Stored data
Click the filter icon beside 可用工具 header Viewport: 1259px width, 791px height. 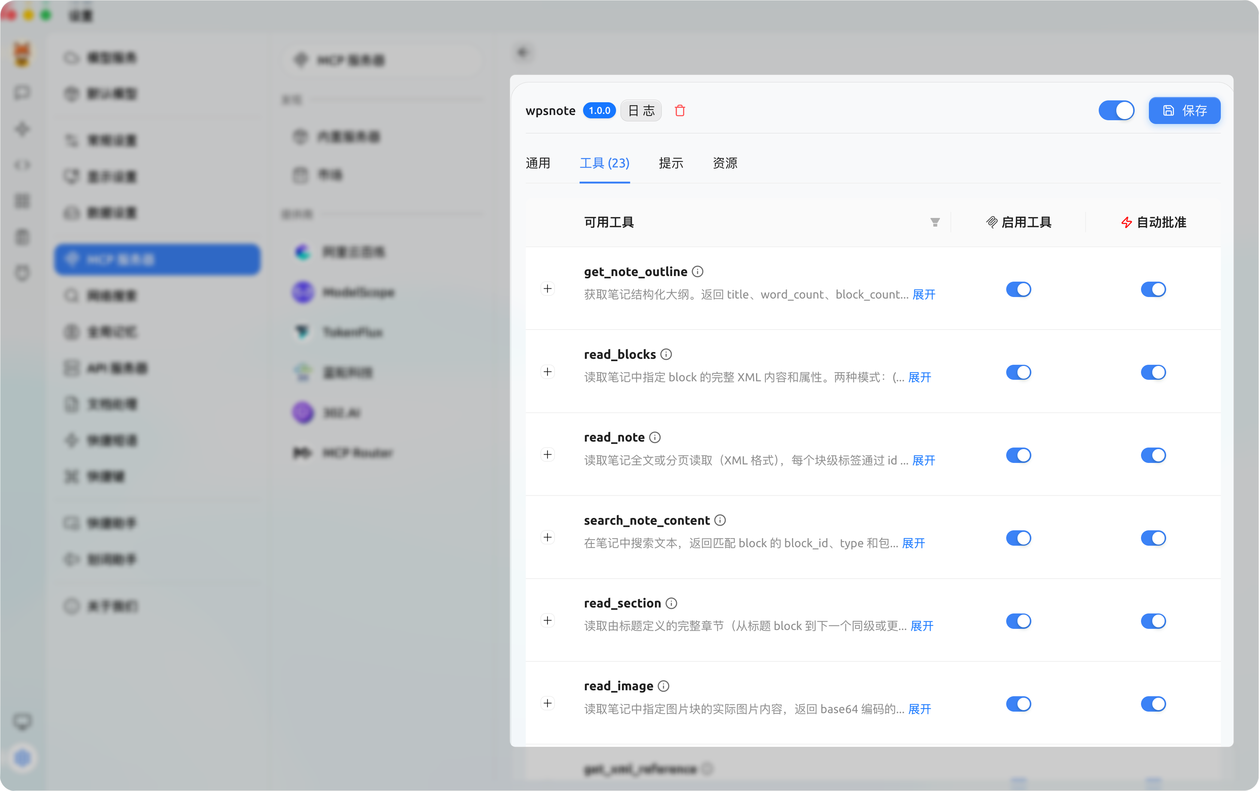[x=935, y=222]

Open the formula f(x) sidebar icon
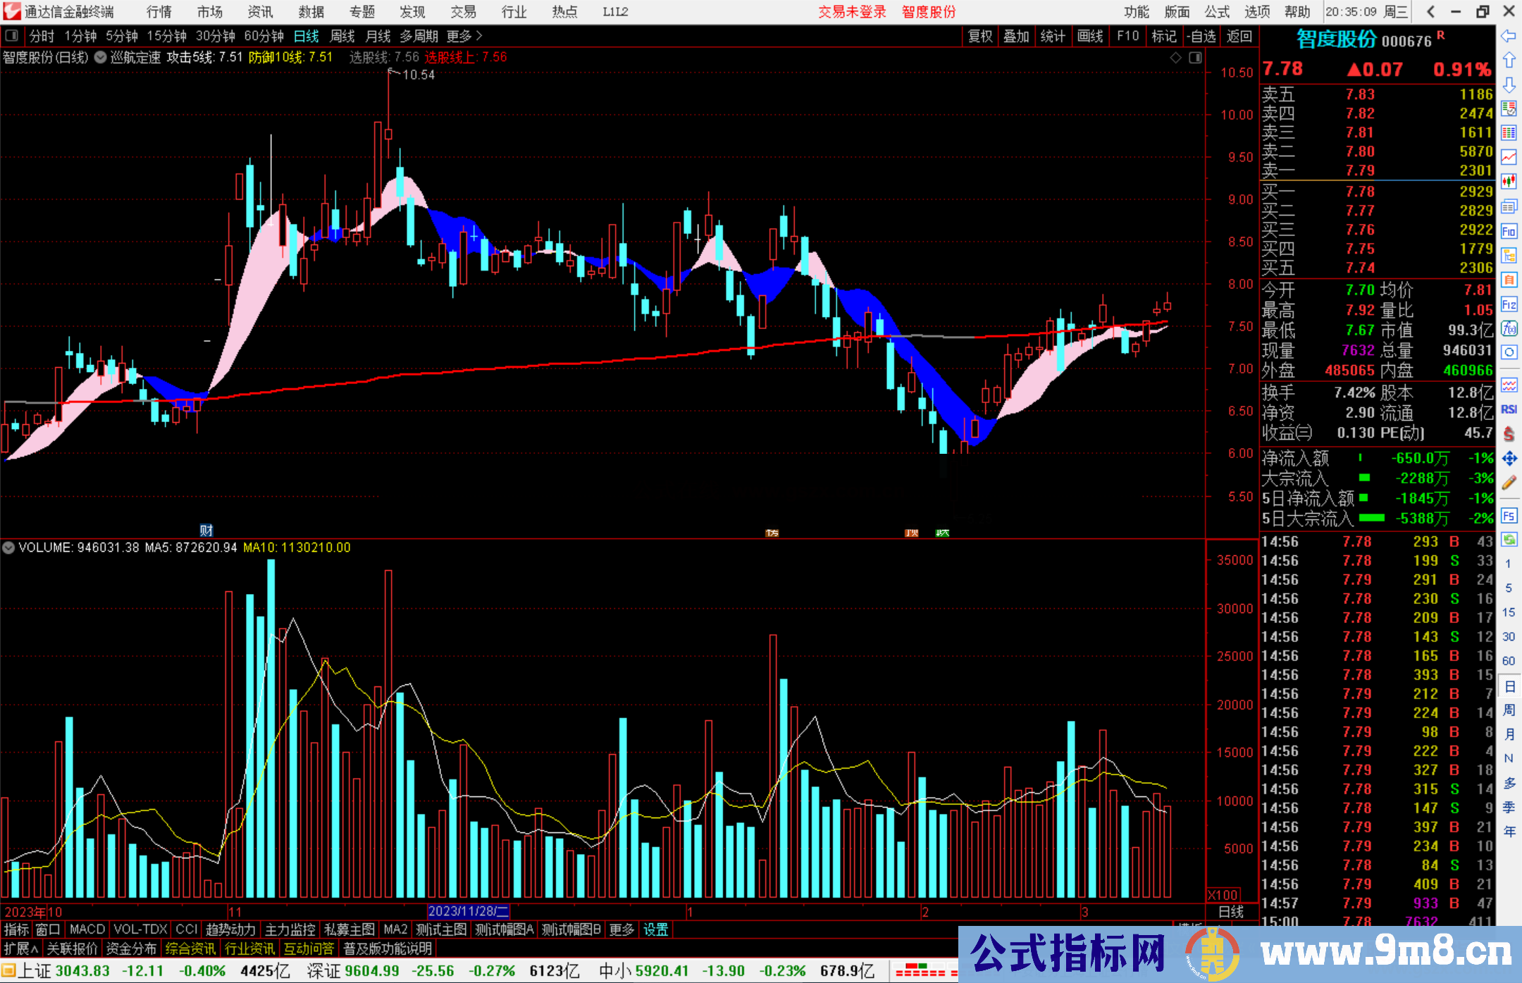tap(1509, 328)
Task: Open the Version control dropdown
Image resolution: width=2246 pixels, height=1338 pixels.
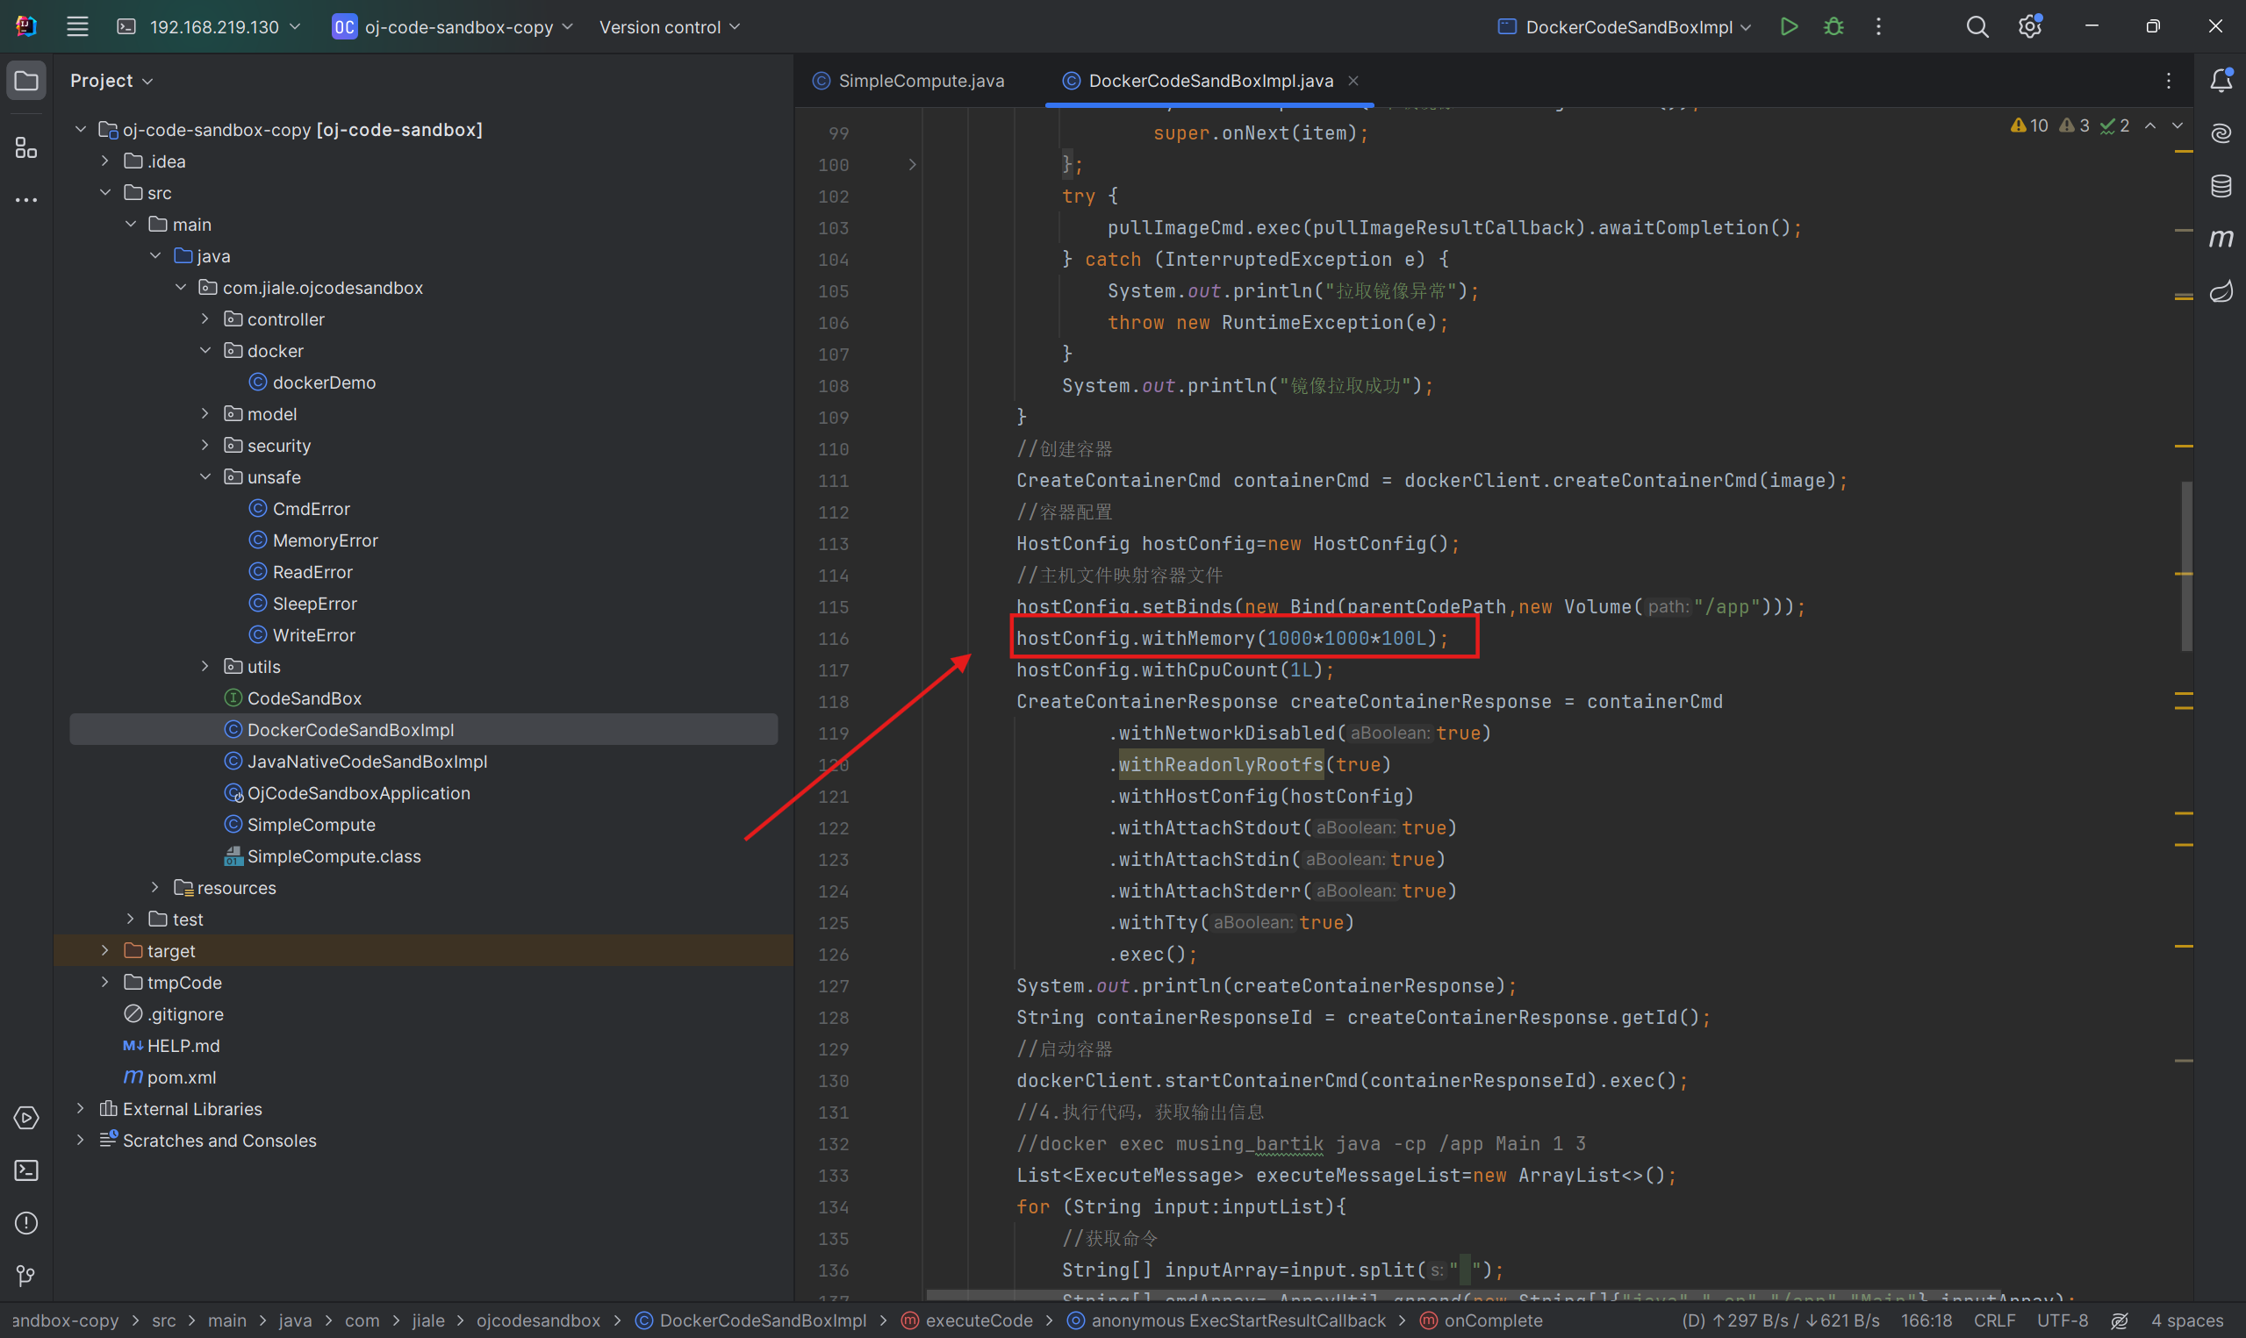Action: (x=669, y=27)
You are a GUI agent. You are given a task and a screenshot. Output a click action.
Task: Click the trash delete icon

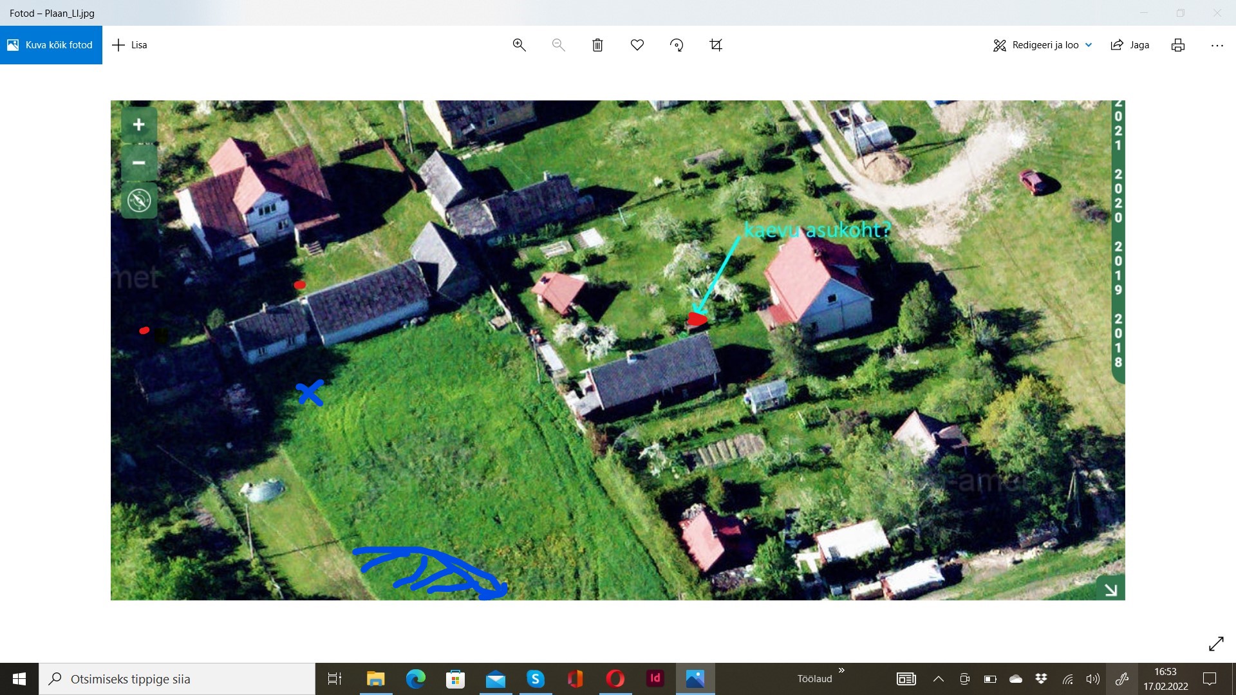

EXERCISE OBJECTIVE:
Begin with the line containing "Task: Open the Version control dropdown" and end with the last line of the entries above. Copy those lines exactly, both ends included, and drop every picture.

WRITTEN ANSWER:
Task: Open the Version control dropdown
Image resolution: width=2246 pixels, height=1338 pixels.
Action: (x=669, y=27)
You are a GUI agent. You are given a task and a screenshot. Output a click action.
Task: Click the trash delete icon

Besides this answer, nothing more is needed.